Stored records
-*-*-

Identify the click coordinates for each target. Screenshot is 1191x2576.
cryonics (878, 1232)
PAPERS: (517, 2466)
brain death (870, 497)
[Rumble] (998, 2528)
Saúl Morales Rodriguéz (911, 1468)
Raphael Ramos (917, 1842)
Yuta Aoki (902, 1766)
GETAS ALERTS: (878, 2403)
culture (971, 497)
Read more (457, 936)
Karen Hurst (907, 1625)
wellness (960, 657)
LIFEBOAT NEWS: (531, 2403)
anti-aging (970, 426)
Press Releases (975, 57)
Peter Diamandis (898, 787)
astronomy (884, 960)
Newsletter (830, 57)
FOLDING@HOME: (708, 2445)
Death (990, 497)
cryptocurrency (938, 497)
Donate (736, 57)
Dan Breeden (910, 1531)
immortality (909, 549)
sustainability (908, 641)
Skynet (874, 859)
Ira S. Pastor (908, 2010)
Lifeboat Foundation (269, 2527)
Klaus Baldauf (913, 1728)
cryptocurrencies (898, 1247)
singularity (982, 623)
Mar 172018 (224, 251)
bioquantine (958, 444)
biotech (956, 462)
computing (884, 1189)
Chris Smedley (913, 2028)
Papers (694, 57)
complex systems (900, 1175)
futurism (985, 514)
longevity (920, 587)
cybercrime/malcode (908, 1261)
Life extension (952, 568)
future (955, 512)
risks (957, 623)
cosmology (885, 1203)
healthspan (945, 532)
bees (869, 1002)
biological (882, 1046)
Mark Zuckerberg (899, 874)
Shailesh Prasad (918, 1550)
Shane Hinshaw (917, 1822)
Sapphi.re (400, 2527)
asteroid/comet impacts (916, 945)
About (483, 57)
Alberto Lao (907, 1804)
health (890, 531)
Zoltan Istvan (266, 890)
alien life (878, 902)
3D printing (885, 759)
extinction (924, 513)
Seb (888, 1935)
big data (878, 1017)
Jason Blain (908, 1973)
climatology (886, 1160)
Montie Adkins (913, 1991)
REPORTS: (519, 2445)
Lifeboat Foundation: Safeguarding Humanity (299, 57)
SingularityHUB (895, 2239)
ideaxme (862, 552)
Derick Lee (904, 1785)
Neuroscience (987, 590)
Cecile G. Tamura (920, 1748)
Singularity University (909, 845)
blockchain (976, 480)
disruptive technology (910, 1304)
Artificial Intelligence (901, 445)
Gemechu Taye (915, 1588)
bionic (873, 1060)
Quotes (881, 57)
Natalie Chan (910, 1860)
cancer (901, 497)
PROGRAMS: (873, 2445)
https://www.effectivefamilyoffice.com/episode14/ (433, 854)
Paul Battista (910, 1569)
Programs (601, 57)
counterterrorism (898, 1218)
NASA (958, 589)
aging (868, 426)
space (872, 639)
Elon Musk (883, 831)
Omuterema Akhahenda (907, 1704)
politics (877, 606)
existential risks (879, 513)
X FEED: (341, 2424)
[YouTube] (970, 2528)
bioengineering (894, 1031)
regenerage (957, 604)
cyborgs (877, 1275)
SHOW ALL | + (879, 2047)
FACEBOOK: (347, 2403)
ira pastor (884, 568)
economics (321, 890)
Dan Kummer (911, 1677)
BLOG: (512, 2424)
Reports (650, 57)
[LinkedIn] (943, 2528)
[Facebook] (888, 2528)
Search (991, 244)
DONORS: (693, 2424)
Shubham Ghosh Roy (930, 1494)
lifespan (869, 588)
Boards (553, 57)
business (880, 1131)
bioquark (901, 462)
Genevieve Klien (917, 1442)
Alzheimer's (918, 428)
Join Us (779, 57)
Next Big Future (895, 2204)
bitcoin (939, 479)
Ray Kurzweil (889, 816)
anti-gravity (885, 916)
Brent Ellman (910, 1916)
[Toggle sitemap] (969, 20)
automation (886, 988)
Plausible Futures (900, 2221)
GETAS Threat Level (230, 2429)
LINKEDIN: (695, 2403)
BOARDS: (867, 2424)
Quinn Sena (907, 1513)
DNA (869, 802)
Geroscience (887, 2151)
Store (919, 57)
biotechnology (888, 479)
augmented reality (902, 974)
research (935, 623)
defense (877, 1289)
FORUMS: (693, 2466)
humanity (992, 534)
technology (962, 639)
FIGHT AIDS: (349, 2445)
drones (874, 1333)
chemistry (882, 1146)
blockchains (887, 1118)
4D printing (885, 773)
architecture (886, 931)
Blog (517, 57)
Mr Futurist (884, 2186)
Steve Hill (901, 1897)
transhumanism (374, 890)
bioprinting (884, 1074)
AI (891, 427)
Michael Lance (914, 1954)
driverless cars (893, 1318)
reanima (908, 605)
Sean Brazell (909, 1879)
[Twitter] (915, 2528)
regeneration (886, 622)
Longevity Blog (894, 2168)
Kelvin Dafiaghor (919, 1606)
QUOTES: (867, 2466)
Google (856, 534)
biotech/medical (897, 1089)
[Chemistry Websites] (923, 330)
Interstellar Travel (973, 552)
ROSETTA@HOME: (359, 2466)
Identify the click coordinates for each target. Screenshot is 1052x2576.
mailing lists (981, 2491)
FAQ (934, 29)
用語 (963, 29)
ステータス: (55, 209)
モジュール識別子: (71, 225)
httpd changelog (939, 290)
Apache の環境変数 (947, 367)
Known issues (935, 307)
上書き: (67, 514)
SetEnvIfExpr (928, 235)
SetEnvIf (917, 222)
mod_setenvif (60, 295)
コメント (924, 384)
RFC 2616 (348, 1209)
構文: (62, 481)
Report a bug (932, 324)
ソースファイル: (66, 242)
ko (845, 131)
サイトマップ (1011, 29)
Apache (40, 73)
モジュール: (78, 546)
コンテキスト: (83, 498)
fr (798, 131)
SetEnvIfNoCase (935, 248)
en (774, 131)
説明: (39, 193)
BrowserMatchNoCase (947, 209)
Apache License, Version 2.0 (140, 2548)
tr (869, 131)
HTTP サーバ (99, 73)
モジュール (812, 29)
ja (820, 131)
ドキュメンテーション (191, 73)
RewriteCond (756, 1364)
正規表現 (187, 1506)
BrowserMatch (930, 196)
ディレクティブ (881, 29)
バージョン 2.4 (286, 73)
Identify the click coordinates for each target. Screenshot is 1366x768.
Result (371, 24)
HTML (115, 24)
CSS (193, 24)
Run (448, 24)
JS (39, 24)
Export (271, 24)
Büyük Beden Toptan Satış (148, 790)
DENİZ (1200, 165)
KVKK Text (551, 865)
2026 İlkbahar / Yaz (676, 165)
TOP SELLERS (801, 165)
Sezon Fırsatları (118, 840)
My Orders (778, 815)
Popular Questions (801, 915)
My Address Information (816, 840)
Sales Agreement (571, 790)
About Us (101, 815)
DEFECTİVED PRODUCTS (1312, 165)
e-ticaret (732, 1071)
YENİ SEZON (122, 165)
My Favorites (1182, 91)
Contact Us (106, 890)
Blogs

-*-*-

TASK DESCRIPTION
Reproduce the final stretch of the data above: every line from the one holding "Popular Questions (801, 915)" through the end, inclusive, exactly as written and nothing else.

WRITTEN ANSWER
Popular Questions (801, 915)
My Address Information (816, 840)
Sales Agreement (571, 790)
About Us (101, 815)
DEFECTİVED PRODUCTS (1312, 165)
e-ticaret (732, 1071)
YENİ SEZON (122, 165)
My Favorites (1182, 91)
Contact Us (106, 890)
Blogs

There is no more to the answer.